Mullen v. Clark County, supra, the director of Juvenile Court Services was held not to be a public officer since the functions of sovereignty reposed in his superiors, no tenure attached to his position and he was wholly subordinate to the judge.
Since the office of Director of Public Works was created by city ordinance, the duties of the director therein defined, and the position declared to be that of an officer of the city, it is apparent that the director is invested with some portion of the sovereign functions of government. He is a public officer.
The Civil Service Rules do not mention public officers. Those rules only mention employees. The established distinction between an employee who is not a public officer and one who is compels us to conclude, as did the district court, that public officers intentionally were excluded from civil service protection.

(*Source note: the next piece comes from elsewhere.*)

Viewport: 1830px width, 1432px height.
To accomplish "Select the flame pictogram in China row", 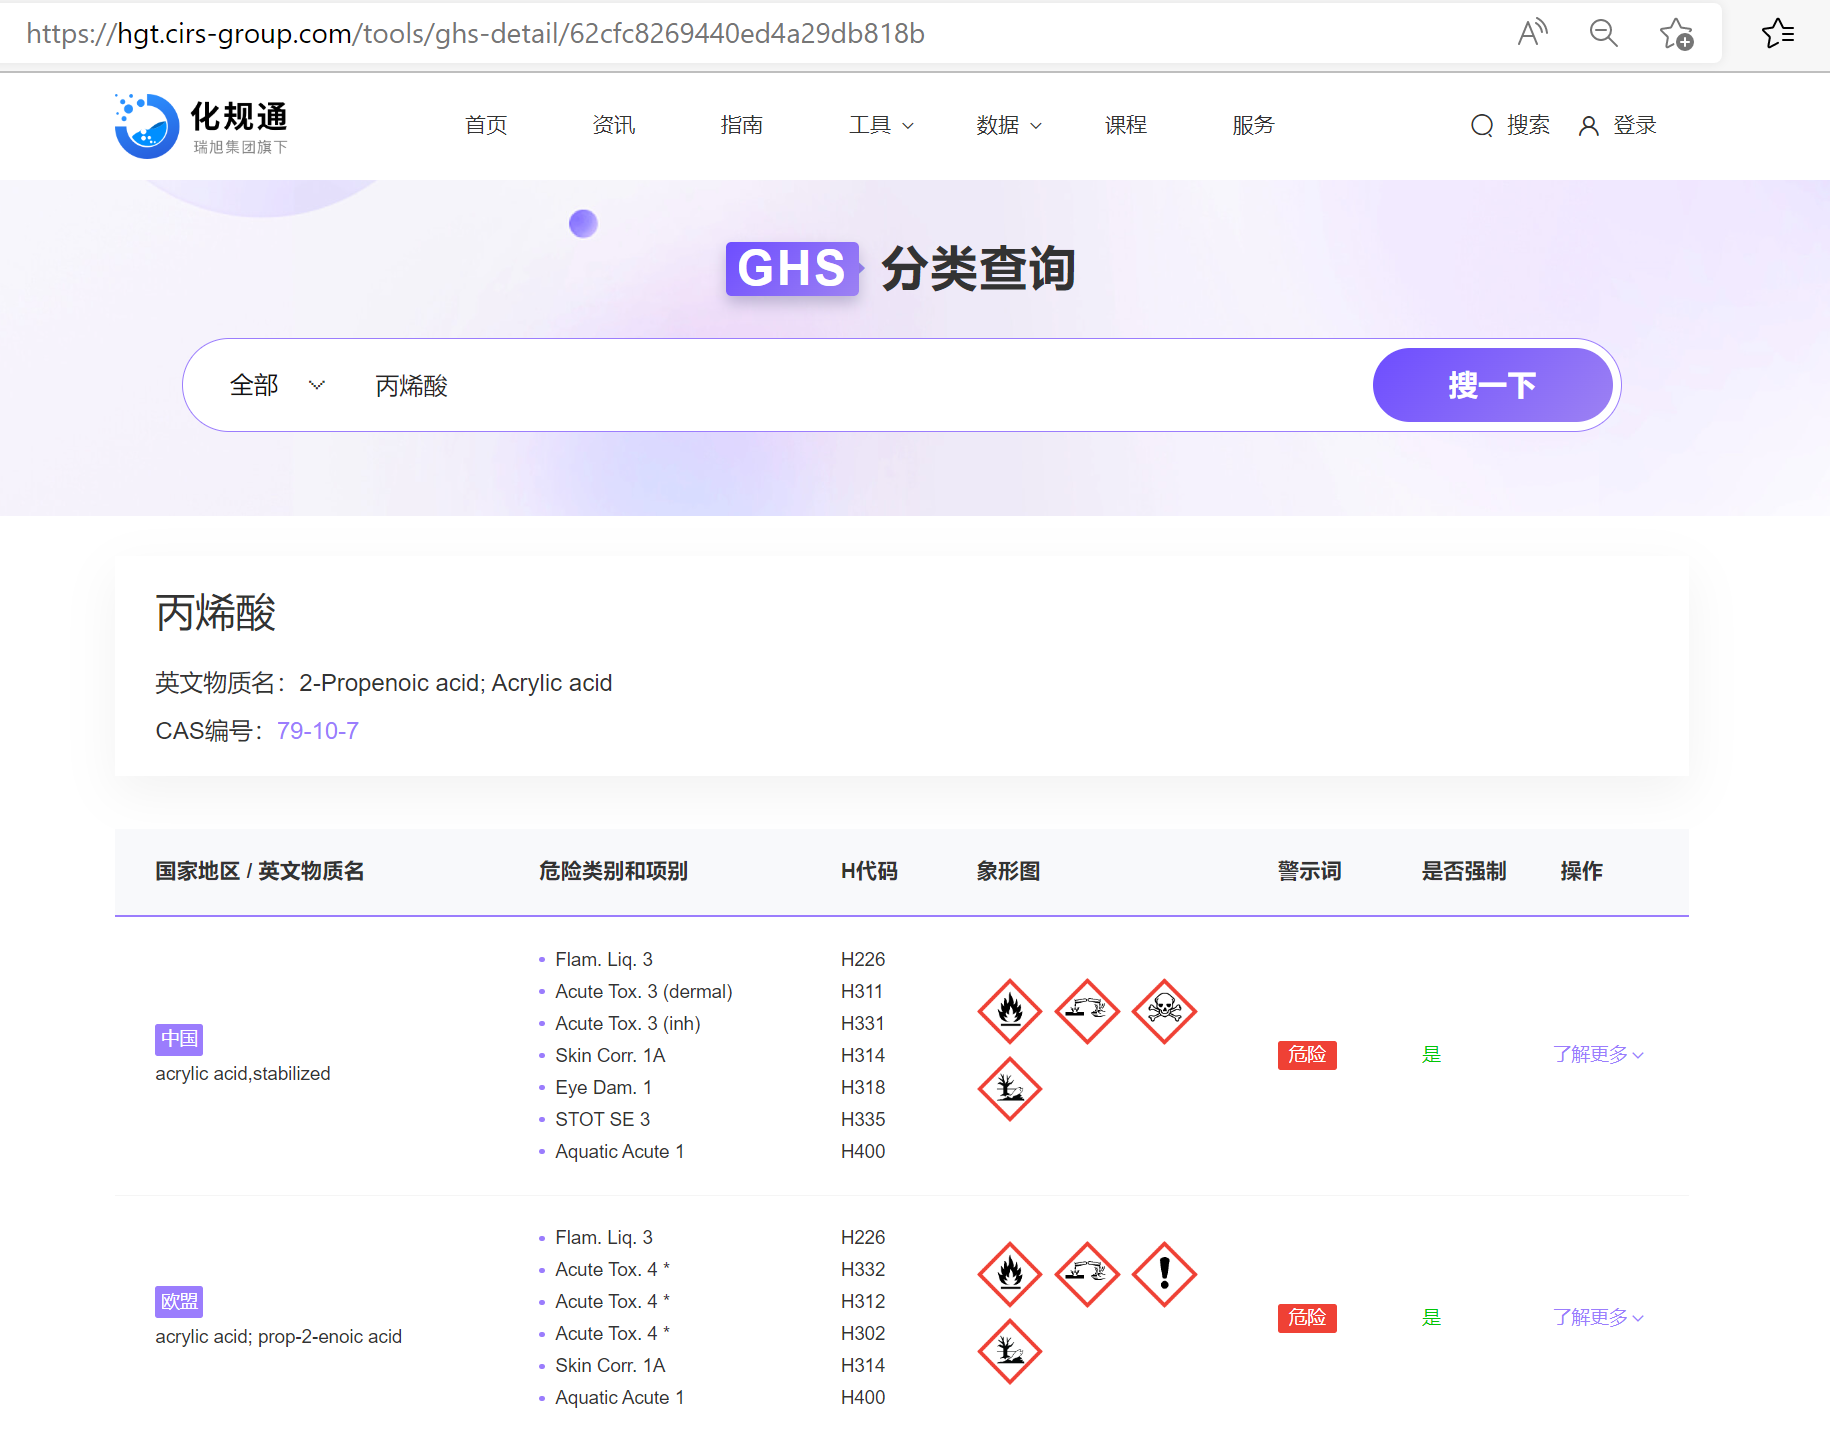I will 1009,1011.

3. The petition for mandamus tendered other issues to the district court which were not considered. It was alleged that the dismissal was without cause, without notice of charges, and without an opportunity to be heard. Those allegations lack substance and meaning if the city manager, as the appointing authority, was empowered to dismiss the Director of Public Works at will. This presents a question of law which we now should resolve rather than to remand for initial district court determination with the consequent delay which inevitably would flow from that course of action.

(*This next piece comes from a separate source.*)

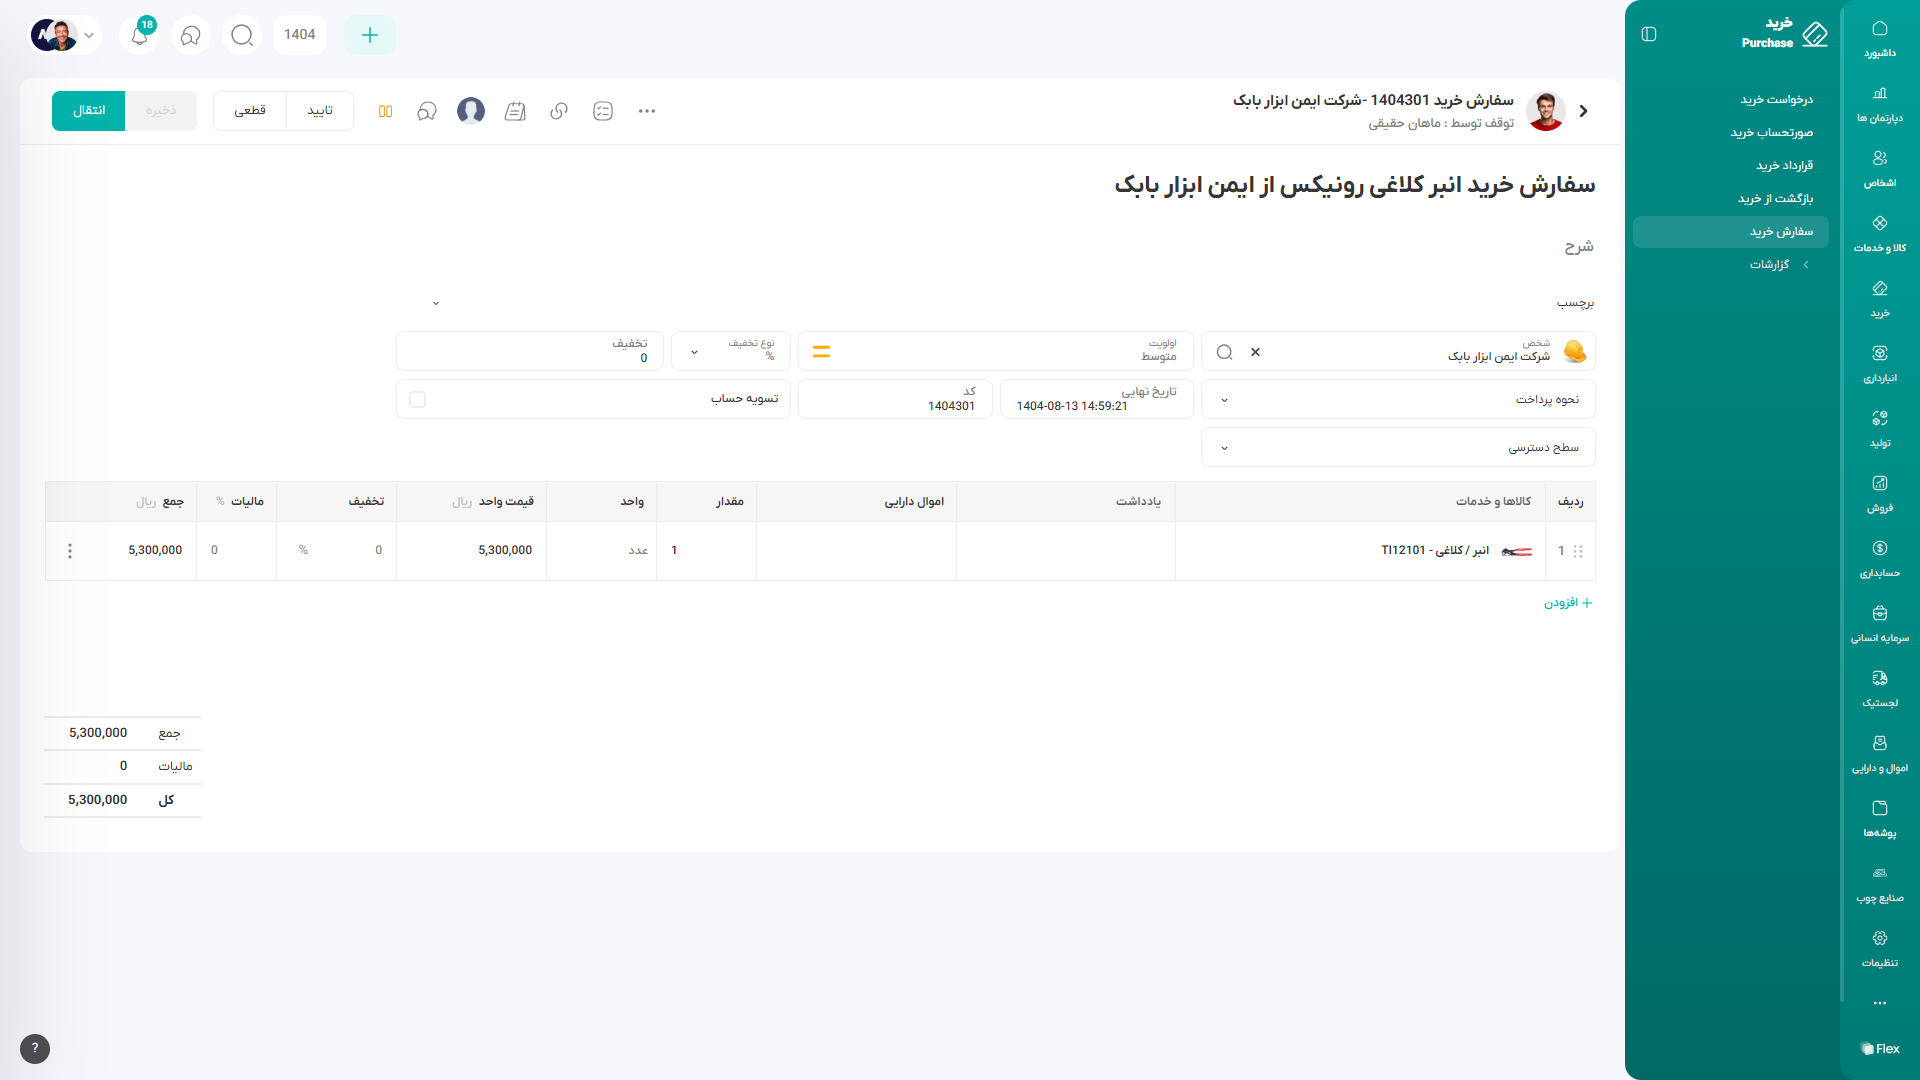
Task: Open the سطح دسترسی dropdown
Action: coord(1397,447)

The tenure of the Director of Public Works is not specified by ordinance, nor does ordinance or charter state that he may be discharged only for cause. Cf. Richardson v. Bd. Regents, 70 Nev. 347, 269 P.2d 265 (1954); Oliver v. Spitz, 76 Nev. 5, 348 P.2d 158 (1960); Paulson v. Civil Service Commission, 90 Nev. 41, 518 P.2d 148 (1974). Absent a specified term of office, the incumbent may be removed at will by the appointing authority. Leeper v. Jamison, 32 Nev. 327, 108 P. 1 (1910). Indeed, Nev. Const. art. 15, § 11, so provides. It states:
The tenure of any office not herein provided for may be declared by law, or, when not so declared, such office shall be held during the pleasure of the authority making the appointment, . . . . In the case of any officer or employee of any municipality governed under a legally adopted charter, the provisions of such charter with reference to the tenure of office or the dismissal from office of any such officer or employee shall control.
In such circumstances removal may occur without notice and without the necessity of providing a formal procedure therefor. Mitchell v. Town of Eaton, 491 P.2d 587 (Colo. 1971).
Affirmed.
BATJER, C.J., and MOWBRAY, GUNDERSON, and MANOUKIAN, JJ., concur.